Выбрать главу

— Оставь меня в покое — я не маленький!

Зоя за всю весну смогла лишь раза три, не больше, урвать время поиграть в волейбол, а Шура гонял мяч ежедневно. Жалея Зою, он раза два пытался сам выстирать себе ковбойку, но из этого ничего не вышло: размусолил грязь по всей комнате, рассмешил сестру и разозлил ее — Зое пришлось и пол подмывать за ним и заканчивать стирку.

Помимо обычных отметин на рубашках, свидетельствовавших о том, что во время игры Шура не раз «приземлялся», в последние дни он все чаще и чаще начал приносить на себе мазки и брызги от клеевых красок. Подготовка к просмотру «Майской ночи» шла усиленными темпами, Шура все с большим азартом работал над декорациями. Накануне праздника ему все-таки пришлось, несмотря на запрет директора, заночевать на чердаке вместе с Димой Кутыриным. Но это был такой случай, такая горячка, когда даже Симонов всю ночь не уходил с чердака, хотя ему стоило только спуститься вниз и перейти школьный двор, чтобы лечь на свою постель. Петя выпиливал из фанеры и приколачивал к стоякам ветви пирамидальных тополей и верб.

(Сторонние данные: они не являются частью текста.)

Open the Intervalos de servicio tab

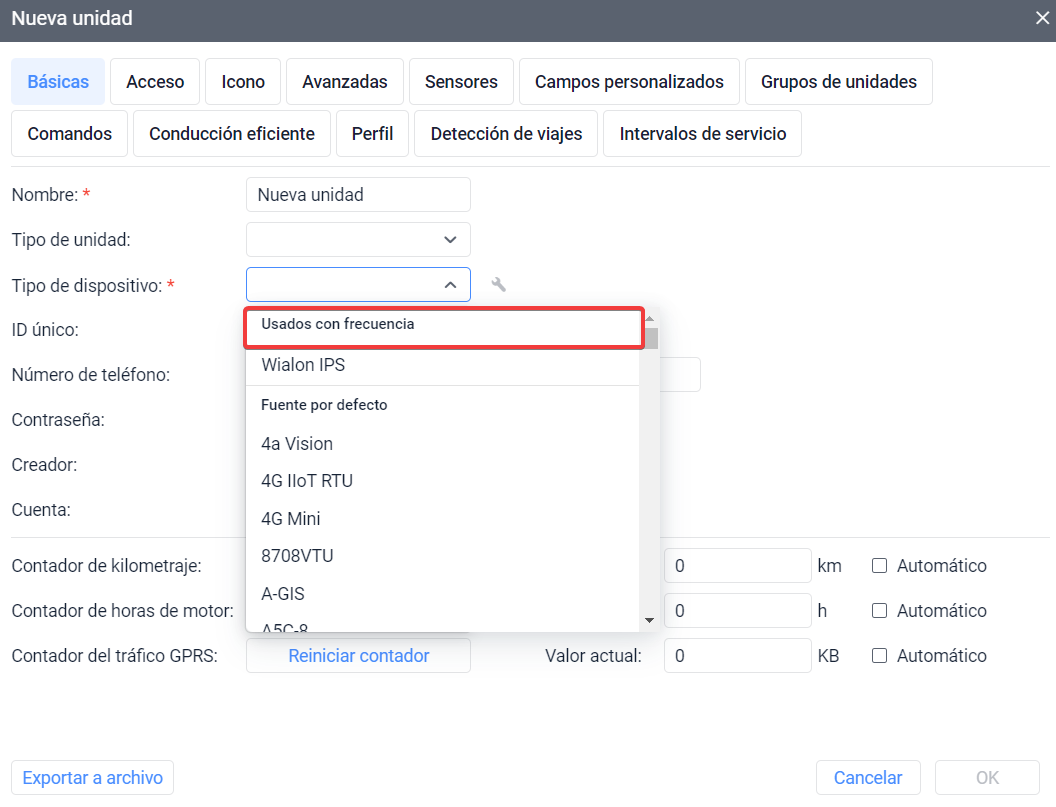point(702,133)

Николай Иванович нервничал, настроение его было полно контрастов, находивших немедленное отражение во всей его внешности: в походке, в жестах, в мимике. Педагогика, методы воспитания в этот период Николая Ивановича совершенно не интересовали. Готовя постановку, он ничем не отличался от ребят, как равный с ними их близкий товарищ. Это приводило к тому, что они полностью заражались его настроением, переживали вместе с ним взлеты надежды и отчаяние от всяких помех, бурно радуясь вместе с ним и по-настоящему огорчаясь, когда что-нибудь не ладилось.

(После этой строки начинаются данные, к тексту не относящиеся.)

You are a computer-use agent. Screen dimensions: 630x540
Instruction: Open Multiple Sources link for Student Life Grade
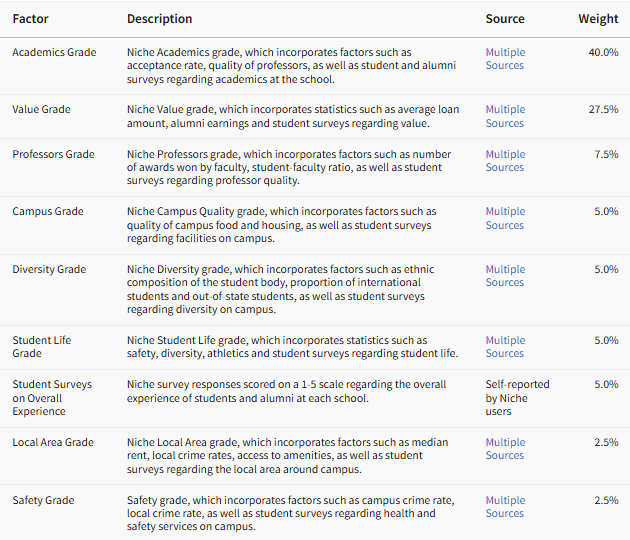pos(505,347)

«Успеем» или «нет, не успеем» держало в лихорадке весь класс недели две — до самого Первого мая.

Директор намеренно ни разу не появился на чердаке. Он знал, что Николай Иванович вложит душу в свою затею, но не потерпит посторонних наблюдателей с руками, засунутыми в карманы, или попытку под тем или иным предлогом контролировать его деятельность на чердаке.

Скинув пиджак, Николай Иванович развязывал галстук и прятал его в карман; расстегнув ворот и высоко закатав рукава рубашки, он метался по чердаку, прихрамывая, лавировал между деталями декораций, разложенными на полу. Он появлялся то в одном конце чердака, то в другом то ли с кистью в одной руке и с банкой красок в другой, то ли с зажатыми в губах гвоздями, с деревянной планкой в руках и с молотком, засунутым за пояс брюк.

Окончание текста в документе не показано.